** Material for this task **
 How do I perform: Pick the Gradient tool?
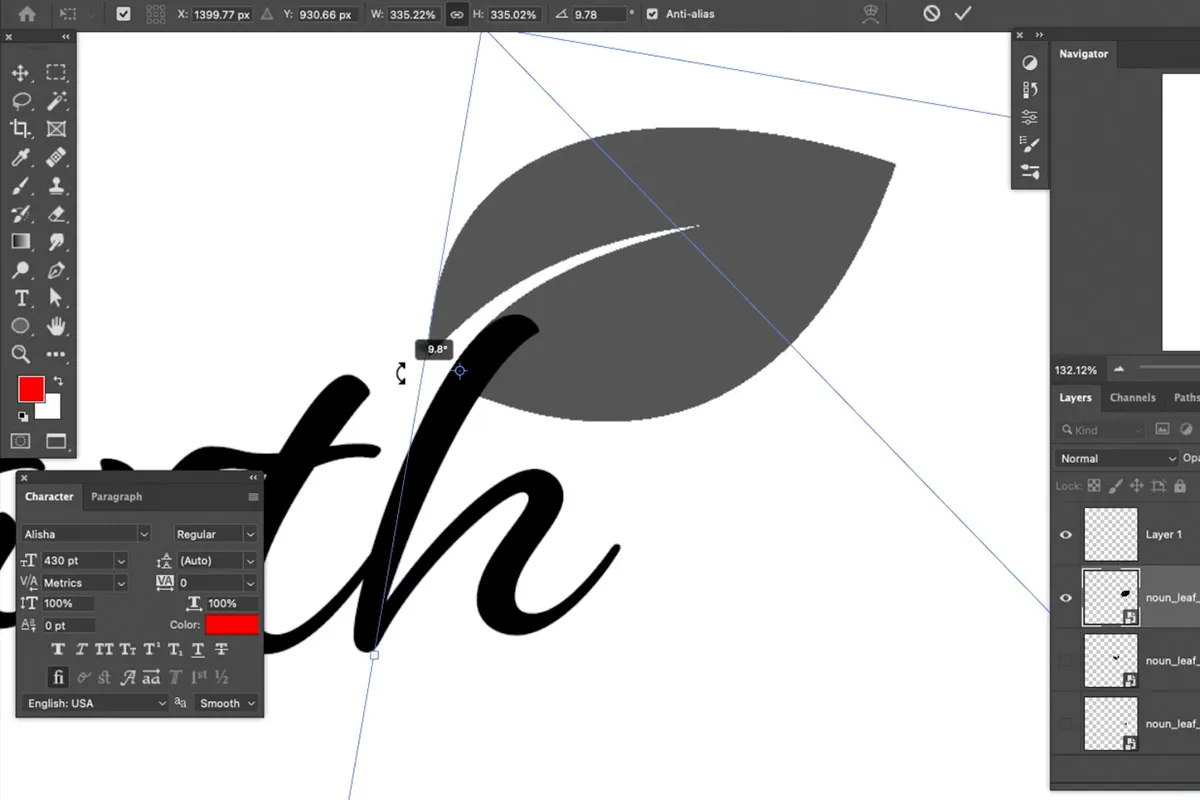click(x=21, y=241)
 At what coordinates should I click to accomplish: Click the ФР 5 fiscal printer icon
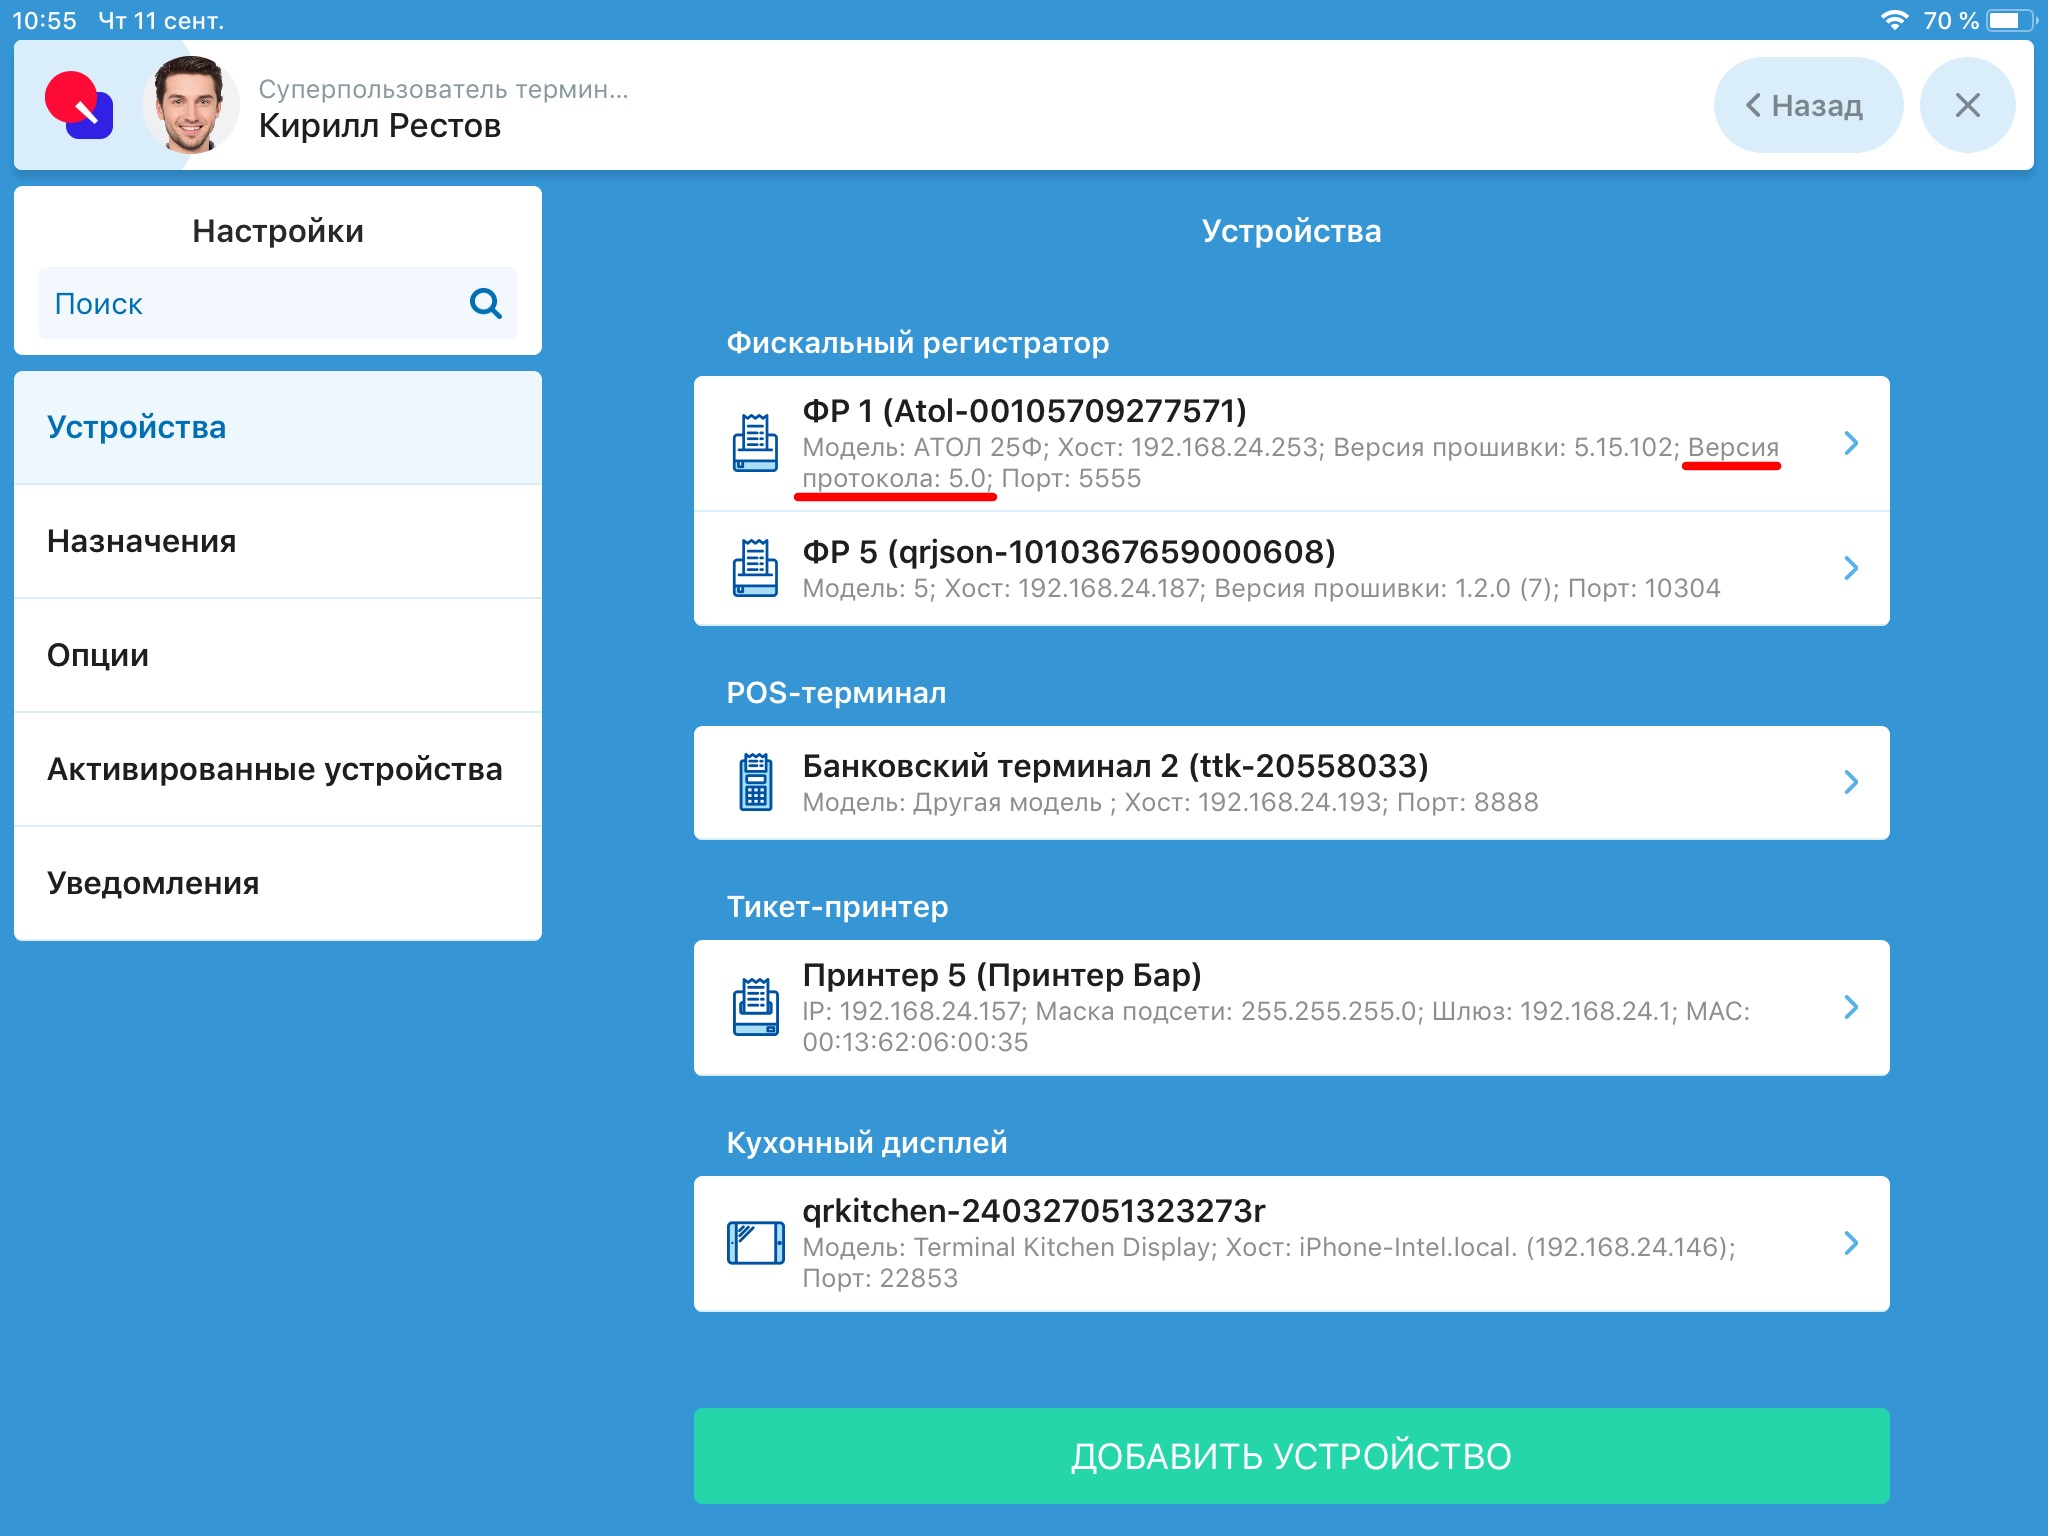(755, 568)
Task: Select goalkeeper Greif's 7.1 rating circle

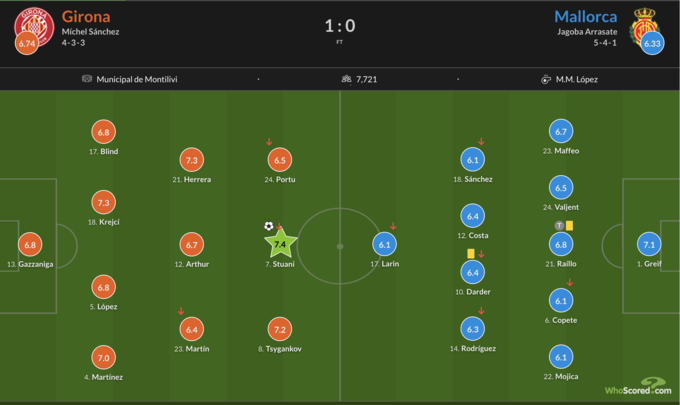Action: (x=651, y=244)
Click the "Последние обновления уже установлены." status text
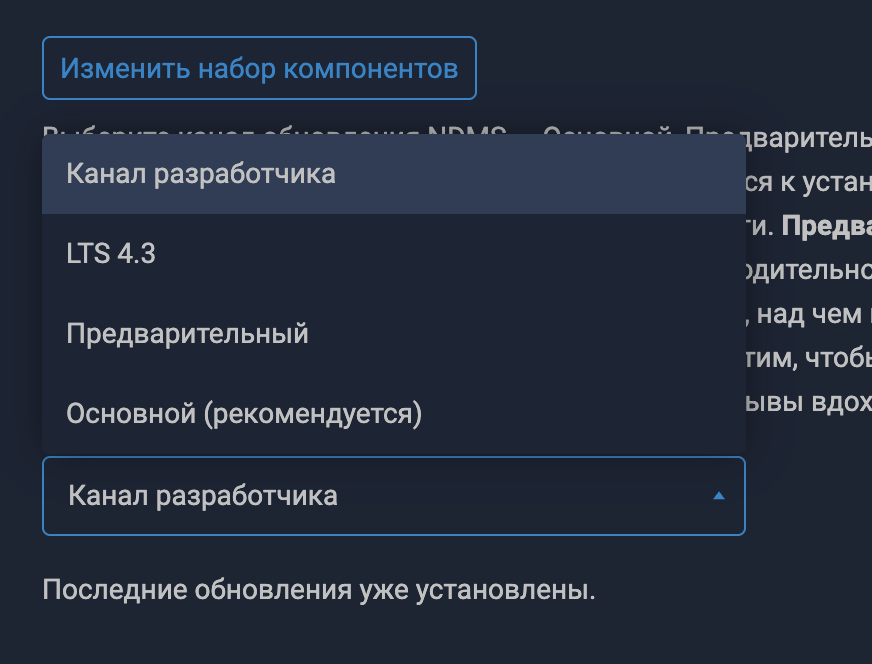This screenshot has width=872, height=664. 318,589
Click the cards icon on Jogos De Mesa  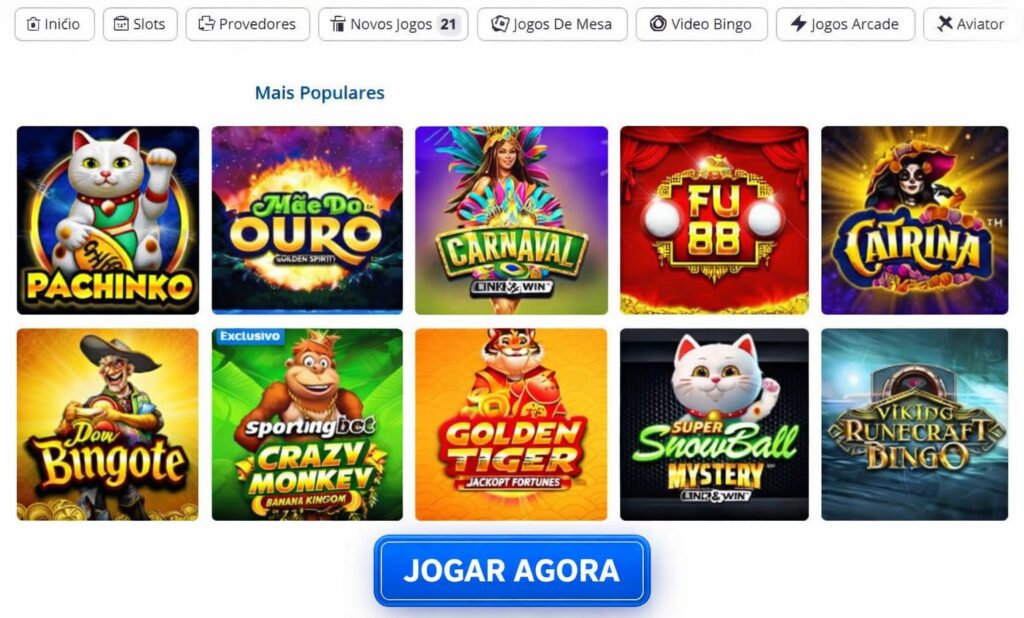tap(500, 24)
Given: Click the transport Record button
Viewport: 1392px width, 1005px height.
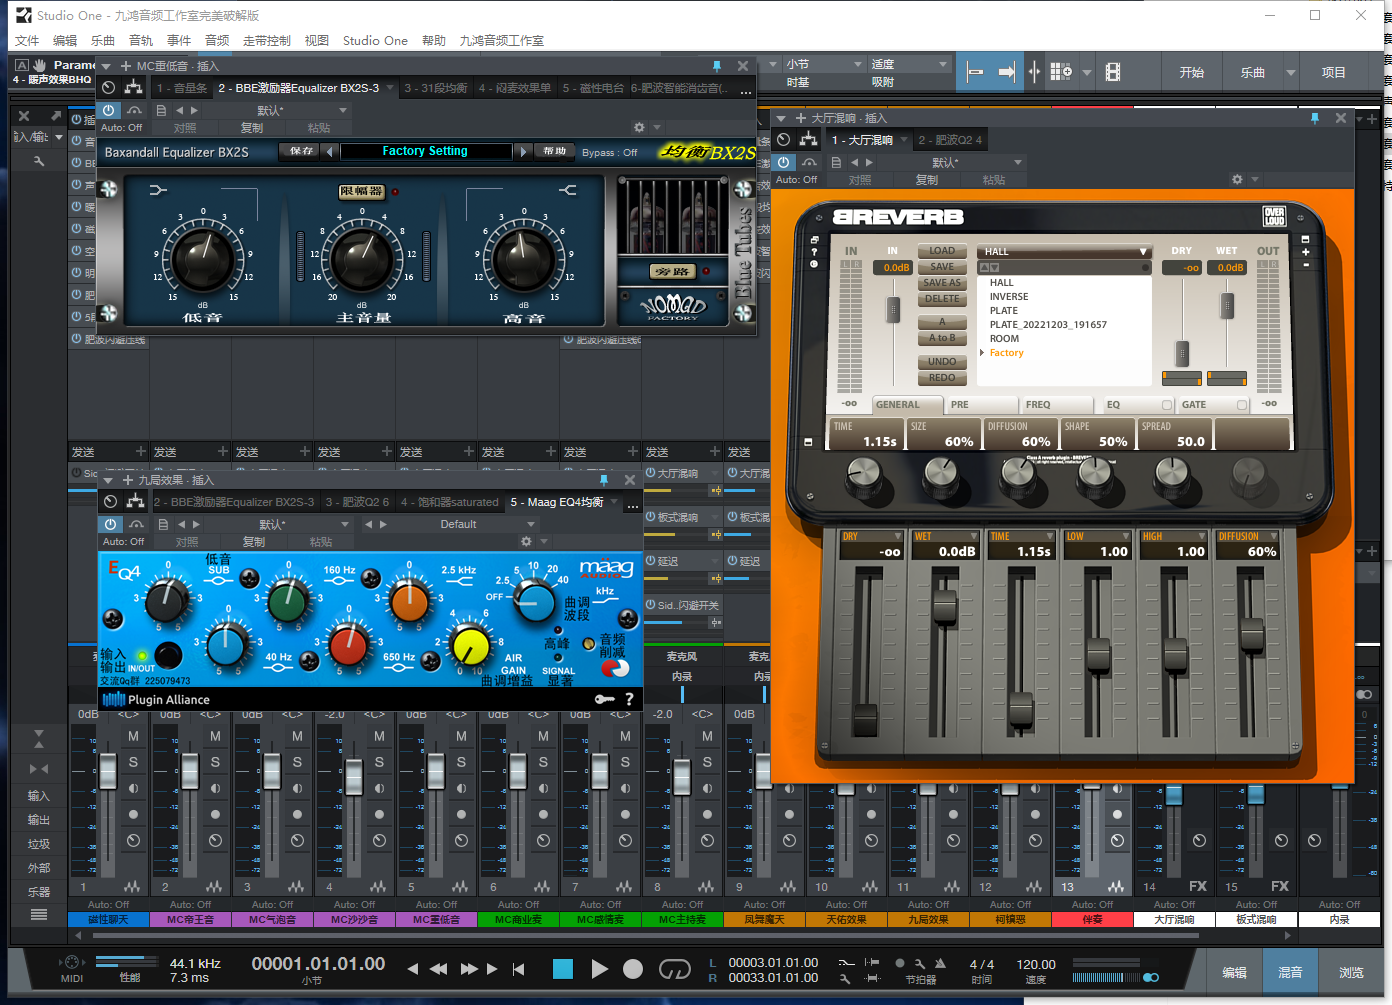Looking at the screenshot, I should click(632, 969).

** What to work on **
Reproduce the material word for word, from its first line up to and including the line that contains "Action: (x=651, y=244)". Leave the pictures out of your copy.

** Task response **
 How do I perform: Pick the Gradient tool?
click(x=21, y=241)
 At what coordinates should I click to accomplish: Click the ФР 5 fiscal printer icon
(755, 568)
Task: Select goalkeeper Greif's 7.1 rating circle

Action: (x=651, y=244)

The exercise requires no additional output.